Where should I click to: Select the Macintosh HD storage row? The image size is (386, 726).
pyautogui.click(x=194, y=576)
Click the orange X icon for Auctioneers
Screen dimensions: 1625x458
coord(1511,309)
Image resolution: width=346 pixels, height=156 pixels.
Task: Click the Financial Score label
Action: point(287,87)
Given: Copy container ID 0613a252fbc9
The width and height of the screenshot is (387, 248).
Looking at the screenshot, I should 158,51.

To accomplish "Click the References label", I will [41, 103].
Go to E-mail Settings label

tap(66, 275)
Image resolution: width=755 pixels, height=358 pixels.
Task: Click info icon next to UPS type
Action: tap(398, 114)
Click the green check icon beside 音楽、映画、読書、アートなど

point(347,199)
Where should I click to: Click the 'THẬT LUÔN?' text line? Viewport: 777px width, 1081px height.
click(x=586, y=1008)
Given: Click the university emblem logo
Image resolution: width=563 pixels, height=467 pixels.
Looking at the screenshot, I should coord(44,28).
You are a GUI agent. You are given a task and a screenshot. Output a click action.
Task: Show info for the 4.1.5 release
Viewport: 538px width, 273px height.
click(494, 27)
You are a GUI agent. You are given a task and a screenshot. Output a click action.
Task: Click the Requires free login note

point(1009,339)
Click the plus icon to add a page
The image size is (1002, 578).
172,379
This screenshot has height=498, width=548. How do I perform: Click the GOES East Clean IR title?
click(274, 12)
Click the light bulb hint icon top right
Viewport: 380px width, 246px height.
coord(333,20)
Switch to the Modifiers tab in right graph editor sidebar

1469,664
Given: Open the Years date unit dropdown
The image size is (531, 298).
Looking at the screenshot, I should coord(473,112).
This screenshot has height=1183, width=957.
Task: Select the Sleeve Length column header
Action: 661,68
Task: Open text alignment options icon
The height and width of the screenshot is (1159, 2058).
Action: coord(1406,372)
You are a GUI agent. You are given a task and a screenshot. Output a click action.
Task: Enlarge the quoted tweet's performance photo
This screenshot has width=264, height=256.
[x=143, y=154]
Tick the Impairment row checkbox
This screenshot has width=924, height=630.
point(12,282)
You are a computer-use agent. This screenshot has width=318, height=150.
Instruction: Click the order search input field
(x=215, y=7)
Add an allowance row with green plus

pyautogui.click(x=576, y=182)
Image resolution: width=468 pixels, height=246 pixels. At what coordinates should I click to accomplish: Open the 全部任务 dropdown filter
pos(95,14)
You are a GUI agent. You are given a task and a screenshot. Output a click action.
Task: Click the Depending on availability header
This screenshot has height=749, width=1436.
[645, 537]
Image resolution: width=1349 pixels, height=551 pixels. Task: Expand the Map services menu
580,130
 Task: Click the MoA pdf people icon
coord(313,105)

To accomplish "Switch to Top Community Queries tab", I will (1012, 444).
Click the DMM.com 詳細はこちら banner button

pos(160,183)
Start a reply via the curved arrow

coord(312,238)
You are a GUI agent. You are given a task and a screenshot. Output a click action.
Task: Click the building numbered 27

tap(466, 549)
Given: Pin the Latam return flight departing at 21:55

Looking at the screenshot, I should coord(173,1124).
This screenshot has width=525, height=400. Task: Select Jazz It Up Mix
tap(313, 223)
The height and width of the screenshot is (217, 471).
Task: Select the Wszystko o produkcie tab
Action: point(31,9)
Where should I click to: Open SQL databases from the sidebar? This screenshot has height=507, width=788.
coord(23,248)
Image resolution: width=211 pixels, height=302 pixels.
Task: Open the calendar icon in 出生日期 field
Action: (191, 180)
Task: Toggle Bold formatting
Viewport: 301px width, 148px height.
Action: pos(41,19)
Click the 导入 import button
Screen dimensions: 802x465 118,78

=-=-=-=-=

● **EXERCISE DIRECTIONS**
Each and every record above needs writing out exactly.

● **RESULT FOR THIS TASK**
Where should I click to: Select the Macintosh HD storage row? The image size is (386, 726).
pyautogui.click(x=194, y=576)
Click the orange X icon for Auctioneers
Screen dimensions: 1625x458
coord(1511,309)
Image resolution: width=346 pixels, height=156 pixels.
Task: Click the Financial Score label
Action: point(287,87)
Given: Copy container ID 0613a252fbc9
The width and height of the screenshot is (387, 248).
Looking at the screenshot, I should 158,51.

To accomplish "Click the References label", I will [41, 103].
Go to E-mail Settings label

tap(66, 275)
Image resolution: width=755 pixels, height=358 pixels.
Task: Click info icon next to UPS type
Action: tap(398, 114)
Click the green check icon beside 音楽、映画、読書、アートなど

point(347,199)
Where should I click to: Click the 'THẬT LUÔN?' text line? Viewport: 777px width, 1081px height.
click(x=586, y=1008)
Given: Click the university emblem logo
Image resolution: width=563 pixels, height=467 pixels.
Looking at the screenshot, I should coord(44,28).
You are a GUI agent. You are given a task and a screenshot. Output a click action.
Task: Show info for the 4.1.5 release
Viewport: 538px width, 273px height.
click(494, 27)
You are a GUI agent. You are given a task and a screenshot. Output a click action.
Task: Click the Requires free login note

point(1009,339)
Click the plus icon to add a page
The image size is (1002, 578).
172,379
This screenshot has height=498, width=548. How do I perform: Click the GOES East Clean IR title?
click(274, 12)
Click the light bulb hint icon top right
Viewport: 380px width, 246px height.
coord(333,20)
Switch to the Modifiers tab in right graph editor sidebar

1469,664
Given: Open the Years date unit dropdown
The image size is (531, 298).
Looking at the screenshot, I should coord(473,112).
This screenshot has height=1183, width=957.
Task: Select the Sleeve Length column header
Action: 661,68
Task: Open text alignment options icon
The height and width of the screenshot is (1159, 2058).
Action: coord(1406,372)
You are a GUI agent. You are given a task and a screenshot. Output a click action.
Task: Enlarge the quoted tweet's performance photo
This screenshot has width=264, height=256.
[x=143, y=154]
Tick the Impairment row checkbox
This screenshot has width=924, height=630.
point(12,282)
You are a computer-use agent. This screenshot has width=318, height=150.
Instruction: Click the order search input field
(x=215, y=7)
Add an allowance row with green plus

pyautogui.click(x=576, y=182)
Image resolution: width=468 pixels, height=246 pixels. At what coordinates should I click to accomplish: Open the 全部任务 dropdown filter
pos(95,14)
You are a GUI agent. You are given a task and a screenshot. Output a click action.
Task: Click the Depending on availability header
This screenshot has height=749, width=1436.
[645, 537]
Image resolution: width=1349 pixels, height=551 pixels. Task: Expand the Map services menu
580,130
 Task: Click the MoA pdf people icon
coord(313,105)

To accomplish "Switch to Top Community Queries tab", I will (1012, 444).
Click the DMM.com 詳細はこちら banner button

pos(160,183)
Start a reply via the curved arrow

coord(312,238)
You are a GUI agent. You are given a task and a screenshot. Output a click action.
Task: Click the building numbered 27

tap(466, 549)
Given: Pin the Latam return flight departing at 21:55

Looking at the screenshot, I should coord(173,1124).
This screenshot has width=525, height=400. Task: Select Jazz It Up Mix
tap(313, 223)
The height and width of the screenshot is (217, 471).
Task: Select the Wszystko o produkcie tab
Action: point(31,9)
Where should I click to: Open SQL databases from the sidebar? This screenshot has height=507, width=788.
coord(23,248)
Image resolution: width=211 pixels, height=302 pixels.
Task: Open the calendar icon in 出生日期 field
Action: (191, 180)
Task: Toggle Bold formatting
Viewport: 301px width, 148px height.
Action: pos(41,19)
Click the 导入 import button
Screen dimensions: 802x465 118,78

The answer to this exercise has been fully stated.